# start of Records shown
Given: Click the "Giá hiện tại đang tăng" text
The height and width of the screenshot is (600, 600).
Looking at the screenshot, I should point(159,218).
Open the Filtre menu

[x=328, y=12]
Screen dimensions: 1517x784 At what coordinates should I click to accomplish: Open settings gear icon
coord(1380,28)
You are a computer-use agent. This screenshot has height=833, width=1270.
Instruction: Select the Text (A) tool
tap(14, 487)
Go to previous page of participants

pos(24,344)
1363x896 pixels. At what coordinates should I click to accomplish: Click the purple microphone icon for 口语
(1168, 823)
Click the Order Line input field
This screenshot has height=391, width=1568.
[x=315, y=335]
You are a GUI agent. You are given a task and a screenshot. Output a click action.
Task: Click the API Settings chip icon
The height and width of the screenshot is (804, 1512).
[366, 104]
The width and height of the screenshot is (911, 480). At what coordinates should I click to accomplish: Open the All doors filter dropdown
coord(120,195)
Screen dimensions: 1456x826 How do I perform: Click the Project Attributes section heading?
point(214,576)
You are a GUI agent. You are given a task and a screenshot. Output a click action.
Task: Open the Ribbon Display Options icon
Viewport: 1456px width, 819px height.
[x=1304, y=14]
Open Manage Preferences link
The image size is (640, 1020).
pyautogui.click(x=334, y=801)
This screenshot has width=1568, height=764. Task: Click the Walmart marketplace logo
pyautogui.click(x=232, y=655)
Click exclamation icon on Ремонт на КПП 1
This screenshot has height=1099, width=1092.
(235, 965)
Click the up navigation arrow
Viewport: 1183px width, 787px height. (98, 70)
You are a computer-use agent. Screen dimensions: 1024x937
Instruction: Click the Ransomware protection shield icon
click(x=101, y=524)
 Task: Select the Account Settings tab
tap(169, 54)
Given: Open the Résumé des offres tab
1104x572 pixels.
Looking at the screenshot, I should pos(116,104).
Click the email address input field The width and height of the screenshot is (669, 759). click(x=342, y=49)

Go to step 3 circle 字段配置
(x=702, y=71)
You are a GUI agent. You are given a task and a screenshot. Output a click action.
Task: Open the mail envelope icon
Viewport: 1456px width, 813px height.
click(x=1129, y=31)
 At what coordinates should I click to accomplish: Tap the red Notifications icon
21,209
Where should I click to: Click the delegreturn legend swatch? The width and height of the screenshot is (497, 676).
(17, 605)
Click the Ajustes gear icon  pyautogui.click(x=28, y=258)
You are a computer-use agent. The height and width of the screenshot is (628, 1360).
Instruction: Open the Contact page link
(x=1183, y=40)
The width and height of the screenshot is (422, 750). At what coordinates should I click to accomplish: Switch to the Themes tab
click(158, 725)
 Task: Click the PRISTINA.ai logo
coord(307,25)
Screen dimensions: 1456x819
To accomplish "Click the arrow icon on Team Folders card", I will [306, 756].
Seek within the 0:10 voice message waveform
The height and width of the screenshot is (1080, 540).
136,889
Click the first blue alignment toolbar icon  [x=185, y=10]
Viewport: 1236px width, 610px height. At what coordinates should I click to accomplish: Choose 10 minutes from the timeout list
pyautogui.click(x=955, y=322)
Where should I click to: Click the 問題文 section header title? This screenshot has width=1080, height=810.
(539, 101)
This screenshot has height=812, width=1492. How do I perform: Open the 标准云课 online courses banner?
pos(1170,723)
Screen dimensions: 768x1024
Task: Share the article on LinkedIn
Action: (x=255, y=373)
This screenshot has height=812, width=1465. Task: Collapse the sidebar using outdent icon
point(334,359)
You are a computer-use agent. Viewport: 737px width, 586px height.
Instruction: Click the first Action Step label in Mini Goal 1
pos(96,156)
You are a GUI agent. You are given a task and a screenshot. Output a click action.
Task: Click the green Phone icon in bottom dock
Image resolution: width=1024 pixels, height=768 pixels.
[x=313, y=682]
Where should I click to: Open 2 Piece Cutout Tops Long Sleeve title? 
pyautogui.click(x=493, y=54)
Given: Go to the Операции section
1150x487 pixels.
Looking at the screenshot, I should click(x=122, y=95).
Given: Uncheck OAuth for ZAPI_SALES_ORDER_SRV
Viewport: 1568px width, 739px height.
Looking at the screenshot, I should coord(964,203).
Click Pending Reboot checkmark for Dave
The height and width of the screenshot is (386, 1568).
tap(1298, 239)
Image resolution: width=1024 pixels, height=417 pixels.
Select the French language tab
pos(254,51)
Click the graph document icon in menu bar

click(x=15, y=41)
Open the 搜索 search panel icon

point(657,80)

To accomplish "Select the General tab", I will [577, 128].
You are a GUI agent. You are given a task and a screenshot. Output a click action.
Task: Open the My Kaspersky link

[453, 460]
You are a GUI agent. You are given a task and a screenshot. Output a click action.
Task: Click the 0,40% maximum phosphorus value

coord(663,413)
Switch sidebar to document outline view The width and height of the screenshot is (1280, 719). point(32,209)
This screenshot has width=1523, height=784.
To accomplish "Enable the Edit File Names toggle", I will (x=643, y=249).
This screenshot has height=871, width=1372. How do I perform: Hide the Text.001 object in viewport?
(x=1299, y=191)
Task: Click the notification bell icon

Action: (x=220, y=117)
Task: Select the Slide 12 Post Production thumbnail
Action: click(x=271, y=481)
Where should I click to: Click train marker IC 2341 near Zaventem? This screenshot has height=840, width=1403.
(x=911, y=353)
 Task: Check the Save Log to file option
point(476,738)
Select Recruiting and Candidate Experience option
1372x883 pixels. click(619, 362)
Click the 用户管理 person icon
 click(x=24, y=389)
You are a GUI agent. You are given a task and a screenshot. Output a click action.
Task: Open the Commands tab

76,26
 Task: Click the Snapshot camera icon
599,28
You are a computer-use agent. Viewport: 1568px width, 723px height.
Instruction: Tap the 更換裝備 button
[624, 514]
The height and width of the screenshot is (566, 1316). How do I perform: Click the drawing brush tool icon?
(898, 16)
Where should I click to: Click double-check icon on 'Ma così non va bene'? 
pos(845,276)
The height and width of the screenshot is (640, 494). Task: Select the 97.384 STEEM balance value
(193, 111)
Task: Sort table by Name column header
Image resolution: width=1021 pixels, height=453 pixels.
# end of Records shown
_What you will do_
Reproduce the stretch of the records from the start through the line containing "[x=328, y=12]", both ends included, with no changes.

_Final result_
Given: Click the "Giá hiện tại đang tăng" text
The height and width of the screenshot is (600, 600).
Looking at the screenshot, I should point(159,218).
Open the Filtre menu

[x=328, y=12]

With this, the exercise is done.